According to Section 64VA of the Insurance Act 1938 there is an initial Solvency Margin of INR 150 crores that needs to be maintained by each and every insurance company, and is submitted with the RBI (Reserve bank of India) under the supervision of the IRDAI, as safety deposit money. This money is earmarked for repayment to customers in case the company declares bankruptcy or closes down in any scenario before paying out client claims.

This solvency Margin keeps increasing as and when the insurance company increases its portfolio. Thus, even if the insurer winds up its business and decides to move out of the country, RBI can repay the customers from the security deposit money that it keeps on behalf of the insurance company.

Also, each Insurance company is obliged to associate with a different Re-Insurance company who takes up the liability of repayment to customers in if the primary insurance company is unable to pay.

What to do in case of dispute with my insurance company?

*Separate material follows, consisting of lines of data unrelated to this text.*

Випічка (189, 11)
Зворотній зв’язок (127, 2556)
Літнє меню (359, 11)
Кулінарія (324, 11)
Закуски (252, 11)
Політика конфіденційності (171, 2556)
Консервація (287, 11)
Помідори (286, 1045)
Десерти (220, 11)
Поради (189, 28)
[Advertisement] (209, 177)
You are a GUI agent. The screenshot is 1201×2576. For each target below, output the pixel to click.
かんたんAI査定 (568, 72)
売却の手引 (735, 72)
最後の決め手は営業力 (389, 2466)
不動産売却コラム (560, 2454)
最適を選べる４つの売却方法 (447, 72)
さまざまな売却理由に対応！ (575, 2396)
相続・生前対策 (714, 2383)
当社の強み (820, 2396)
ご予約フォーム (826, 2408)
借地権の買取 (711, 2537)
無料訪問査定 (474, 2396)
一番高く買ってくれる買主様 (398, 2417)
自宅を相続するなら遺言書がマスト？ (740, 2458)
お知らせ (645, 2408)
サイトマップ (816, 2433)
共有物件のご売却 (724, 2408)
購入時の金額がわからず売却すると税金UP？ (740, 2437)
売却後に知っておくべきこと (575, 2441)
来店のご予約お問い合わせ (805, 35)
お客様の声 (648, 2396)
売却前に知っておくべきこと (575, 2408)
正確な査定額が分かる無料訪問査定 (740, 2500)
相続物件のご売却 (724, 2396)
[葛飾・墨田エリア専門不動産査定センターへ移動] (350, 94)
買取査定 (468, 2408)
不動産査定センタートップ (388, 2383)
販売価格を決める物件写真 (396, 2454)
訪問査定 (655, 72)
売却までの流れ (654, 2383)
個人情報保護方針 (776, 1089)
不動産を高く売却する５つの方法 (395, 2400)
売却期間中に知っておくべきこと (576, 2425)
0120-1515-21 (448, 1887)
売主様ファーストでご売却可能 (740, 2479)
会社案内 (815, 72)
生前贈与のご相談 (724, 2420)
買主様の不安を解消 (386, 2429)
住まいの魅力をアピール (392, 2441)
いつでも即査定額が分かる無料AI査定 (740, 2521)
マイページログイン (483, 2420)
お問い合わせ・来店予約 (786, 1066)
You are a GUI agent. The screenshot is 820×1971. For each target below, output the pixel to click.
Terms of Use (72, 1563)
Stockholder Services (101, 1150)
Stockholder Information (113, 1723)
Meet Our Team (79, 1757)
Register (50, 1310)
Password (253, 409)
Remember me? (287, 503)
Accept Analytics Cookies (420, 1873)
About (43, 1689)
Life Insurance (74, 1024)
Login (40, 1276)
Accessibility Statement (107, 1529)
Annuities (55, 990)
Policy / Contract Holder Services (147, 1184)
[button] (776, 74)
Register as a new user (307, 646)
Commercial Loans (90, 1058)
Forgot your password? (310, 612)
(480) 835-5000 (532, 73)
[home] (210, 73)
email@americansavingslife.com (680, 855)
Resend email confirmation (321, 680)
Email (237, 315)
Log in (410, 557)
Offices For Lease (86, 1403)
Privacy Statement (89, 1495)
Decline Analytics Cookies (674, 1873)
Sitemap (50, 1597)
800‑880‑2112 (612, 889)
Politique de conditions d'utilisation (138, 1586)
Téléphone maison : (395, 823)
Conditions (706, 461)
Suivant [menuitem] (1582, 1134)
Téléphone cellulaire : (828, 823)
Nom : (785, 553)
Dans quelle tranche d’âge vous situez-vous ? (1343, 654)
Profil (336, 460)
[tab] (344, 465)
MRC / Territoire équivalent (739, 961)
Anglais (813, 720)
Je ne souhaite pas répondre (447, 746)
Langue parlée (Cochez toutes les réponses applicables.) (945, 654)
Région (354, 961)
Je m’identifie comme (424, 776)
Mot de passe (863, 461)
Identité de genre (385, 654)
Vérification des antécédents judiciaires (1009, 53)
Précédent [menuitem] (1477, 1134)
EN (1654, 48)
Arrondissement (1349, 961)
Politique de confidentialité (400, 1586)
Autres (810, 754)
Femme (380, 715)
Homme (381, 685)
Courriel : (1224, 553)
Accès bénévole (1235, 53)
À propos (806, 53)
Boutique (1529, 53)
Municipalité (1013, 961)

In case of a dispute, policyholders can approach the Insurance Ombudsman appointed by the govt. The Ombudsman is a non-judicial authority which mediates and settles disputes between the insurer and insured, up to a certain limit and within a certain timeframe. The decision of the Ombudsman is binding on the insurance company; however, the insured party can approach the consumer court or a higher judicial court in case they are not satisfied.

Please visit Ombudsman for details on the Ombudsman in your area.

I have Health insurance from my company. Do I need more?

It’s wonderful that you work in an organization that cares for its employees and that you have health insurance via them.

Surely you know that this policy is valid only while you are working with this company. In other words, the policy ceases to exist the day you leave the company. It is advised that you keep your own health insurance policy too for the following reasons:

  • Company Mediclaim policy covers are generally limited. In today’s age and world when quality healthcare is expensive and the costs are only appreciating, an extra cushion definitely will offer a lot of peace of mind and support when needed
  • Generally, company Mediclaim policies kick in a month or later than your date of joining at that particular organization, leaving you vulnerable and without cover after your previous job and before this cover kicks in. It’s advisable that you do not play the probability game and be too sure. Life is unpredictable and we should always be ready
  • Your company Mediclaim cover may not cover all possible aspects of your health. While it’s certainly very useful to have, it does a lot of good if you sit down and compare features and benefits of multiple policies and pick the one most suitable for your needs

I am changing jobs/cities. Will my policy still be active?

Congratulations on your new job/life. India being a union and a single regulatory market for insurance (regulated by the IRDAI), allows you to settle anywhere and do anything without impacting your insurance policies. Even if you are an NRI, you can buy Indian insurance policies or keep them. However please read the insurance contract to determine if your new job is considered hazardous in anyway. In such a scenario, it may increase your premium or be not applicable at all.